--- Text excerpt ---

OK, here's the revised definition of `IntSet`.

```
struct IntSet {
let contains: (Int) -> Bool
}
```

We can use our struct to create a set representing all even numbers like this.

```
let evens = IntSet(contains: {x in
x % 2 == 0
})
```

Test that `evens` contains `4` but doesn't contain `3`. The first line below should be `true` and the second should be `false`.

```
evens.contains(4)
evens.contains(3)
```

One quick win of using a struct is we can now implement our free function which displays the element of our set between, say `0` and `10` as an implementation of `description`.

```
extension IntSet: CustomStringConvertible {
var description: String {
return [Int](0 ... 10)
.filter{x in contains(x)}
.description
}
}
```

Type `even` in the playground and you'll see `[0, 2, 4, 6, 8, 10]` in the right side of the playground.

I don't know if you're going to like this, but take a look at how we used `filter()`. Remember that if the last argument is a closure, we can write it as a trailing closure and move it outside of the argument list. We've done that when we typed

`filter{x in contains(x)}`

So here's the part you may not like. Instead of typing

`let evens = IntSet`**(contains:** {x in
x % 2 == 0
}**)**

We can move the closure out of the argument list and instead type it like this.

--- Data for analysis ---

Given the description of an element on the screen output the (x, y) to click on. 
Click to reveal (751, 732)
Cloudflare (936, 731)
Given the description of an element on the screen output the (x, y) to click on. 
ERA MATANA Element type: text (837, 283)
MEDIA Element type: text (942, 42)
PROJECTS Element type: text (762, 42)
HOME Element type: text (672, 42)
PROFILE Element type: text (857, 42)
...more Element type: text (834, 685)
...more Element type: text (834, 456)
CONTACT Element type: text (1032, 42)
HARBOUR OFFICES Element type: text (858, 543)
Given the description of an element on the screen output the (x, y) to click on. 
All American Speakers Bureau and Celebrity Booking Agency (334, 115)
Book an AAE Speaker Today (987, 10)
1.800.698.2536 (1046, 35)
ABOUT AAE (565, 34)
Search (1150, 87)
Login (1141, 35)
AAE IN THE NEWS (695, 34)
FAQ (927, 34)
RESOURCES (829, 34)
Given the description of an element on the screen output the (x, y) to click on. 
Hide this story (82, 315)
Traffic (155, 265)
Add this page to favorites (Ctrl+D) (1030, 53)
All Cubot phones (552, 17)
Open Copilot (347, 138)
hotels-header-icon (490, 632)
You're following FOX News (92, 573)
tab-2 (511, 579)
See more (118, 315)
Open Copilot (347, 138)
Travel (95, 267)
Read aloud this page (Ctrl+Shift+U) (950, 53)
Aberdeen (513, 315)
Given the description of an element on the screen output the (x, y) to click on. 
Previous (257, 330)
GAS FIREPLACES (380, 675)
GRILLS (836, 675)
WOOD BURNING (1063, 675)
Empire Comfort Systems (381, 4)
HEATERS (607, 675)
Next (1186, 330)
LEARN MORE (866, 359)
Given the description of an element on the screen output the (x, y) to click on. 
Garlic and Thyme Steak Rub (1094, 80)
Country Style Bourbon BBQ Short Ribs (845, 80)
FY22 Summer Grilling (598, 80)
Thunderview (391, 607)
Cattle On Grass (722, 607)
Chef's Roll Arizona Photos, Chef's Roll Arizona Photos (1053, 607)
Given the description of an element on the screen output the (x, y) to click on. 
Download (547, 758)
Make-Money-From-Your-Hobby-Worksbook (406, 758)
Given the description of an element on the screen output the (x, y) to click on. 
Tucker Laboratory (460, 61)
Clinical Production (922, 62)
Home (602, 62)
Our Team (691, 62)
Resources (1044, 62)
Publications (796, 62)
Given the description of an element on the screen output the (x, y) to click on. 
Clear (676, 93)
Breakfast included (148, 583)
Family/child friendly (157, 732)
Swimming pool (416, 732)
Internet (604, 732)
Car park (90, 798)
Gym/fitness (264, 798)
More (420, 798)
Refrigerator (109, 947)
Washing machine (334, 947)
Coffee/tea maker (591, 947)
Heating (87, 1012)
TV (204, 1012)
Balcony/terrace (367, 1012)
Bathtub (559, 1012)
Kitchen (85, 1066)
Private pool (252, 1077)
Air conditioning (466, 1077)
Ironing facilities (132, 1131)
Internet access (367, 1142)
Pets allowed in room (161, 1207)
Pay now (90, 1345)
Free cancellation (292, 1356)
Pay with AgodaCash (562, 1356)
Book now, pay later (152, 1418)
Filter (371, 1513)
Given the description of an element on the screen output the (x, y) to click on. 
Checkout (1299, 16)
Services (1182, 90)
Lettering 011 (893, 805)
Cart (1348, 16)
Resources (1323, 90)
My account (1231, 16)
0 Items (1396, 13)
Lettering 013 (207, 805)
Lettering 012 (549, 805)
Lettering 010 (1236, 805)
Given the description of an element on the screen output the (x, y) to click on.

---

Task goal -
Answer these questions about the Swift text:
1. What type does the `contains` property of `IntSet` have?
2. What result should `evens.contains(3)` produce?
3. When may a closure be written as a trailing closure outside the argument list?
These entries come from a different source than the Swift text.

Answer to this task -
1. `(Int) -> Bool`
2. `false`
3. When it is the last argument.